The ranks of ale servers and egg sellers forged a sense of community through gossip, “the ultimate resource of the subordinated, a crucial means of self-expression and solidarity,” said Kowaleski, director of Fordham’s Center for Medieval Studies.

Women were beginning to step out of the shadows, find their voice.

But jurors of the era “criminalized women’s chattering” when it became a threat. The courts usually stepped in only when gossips or “common scolds” insulted A-list townsfolk, according to Kowaleski’s research, which she presented at a recent UCLA conference on Women’s Works and Networks in the Middle Ages. In the eyes of the court, though, the servants were free to knock themselves out with mutual slander.

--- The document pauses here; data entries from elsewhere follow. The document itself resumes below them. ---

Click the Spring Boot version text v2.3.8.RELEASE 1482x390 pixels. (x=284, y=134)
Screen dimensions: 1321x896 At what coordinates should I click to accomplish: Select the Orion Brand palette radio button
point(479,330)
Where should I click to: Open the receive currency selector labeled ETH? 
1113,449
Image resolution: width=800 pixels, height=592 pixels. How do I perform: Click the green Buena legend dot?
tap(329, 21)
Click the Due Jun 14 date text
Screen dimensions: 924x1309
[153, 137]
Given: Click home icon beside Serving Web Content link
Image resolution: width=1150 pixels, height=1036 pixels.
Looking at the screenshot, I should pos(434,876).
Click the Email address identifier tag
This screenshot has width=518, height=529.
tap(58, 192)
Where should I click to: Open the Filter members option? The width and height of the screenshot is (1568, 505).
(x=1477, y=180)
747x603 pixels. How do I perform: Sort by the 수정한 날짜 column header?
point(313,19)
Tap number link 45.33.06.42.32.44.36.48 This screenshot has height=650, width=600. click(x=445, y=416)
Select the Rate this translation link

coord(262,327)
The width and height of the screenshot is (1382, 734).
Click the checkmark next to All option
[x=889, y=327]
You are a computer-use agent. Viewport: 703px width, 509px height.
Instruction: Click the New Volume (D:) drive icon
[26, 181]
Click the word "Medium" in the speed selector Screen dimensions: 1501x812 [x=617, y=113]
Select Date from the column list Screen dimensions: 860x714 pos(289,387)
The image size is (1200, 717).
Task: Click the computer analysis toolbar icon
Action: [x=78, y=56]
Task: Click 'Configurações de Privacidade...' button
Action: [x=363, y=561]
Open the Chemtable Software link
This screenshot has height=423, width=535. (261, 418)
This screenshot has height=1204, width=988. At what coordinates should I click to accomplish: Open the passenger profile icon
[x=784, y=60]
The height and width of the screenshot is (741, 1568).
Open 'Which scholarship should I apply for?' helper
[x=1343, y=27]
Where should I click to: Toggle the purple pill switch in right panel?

Kowaleski’s study helps to extract from history a culture based on spoken word, pointed out Christopher Baswell, the conference’s co-director. “What she has done is to study the hostile records of prosecutions to try to extract the lost voice, the unwritten history.... It’s an amazing piece of history she has pulled up.”

Kowaleski and other scholars looked at the ways ordinary women tried to build networks in the Middle Ages. Literate women -- nuns, for instance -- wrote letters outside their cloistered walls, said College of William and Mary professor Alison I. Beach. In the 12th century, the nuns of Admont in Austria corresponded in Latin on parchment leaves to keep in touch with friends and patrons.

The presentations point to a new direction in medieval studies on women, said Baswell, a UCLA professor of English. Oxcarts full of papers herald the famous -- Joan of Arc, St.Hildegard of Bingen, writer Christine de Pizan -- but what about the wool spinners and other tradeswomen who made their way to Exeter, a market town and cathedral city in southwestern England?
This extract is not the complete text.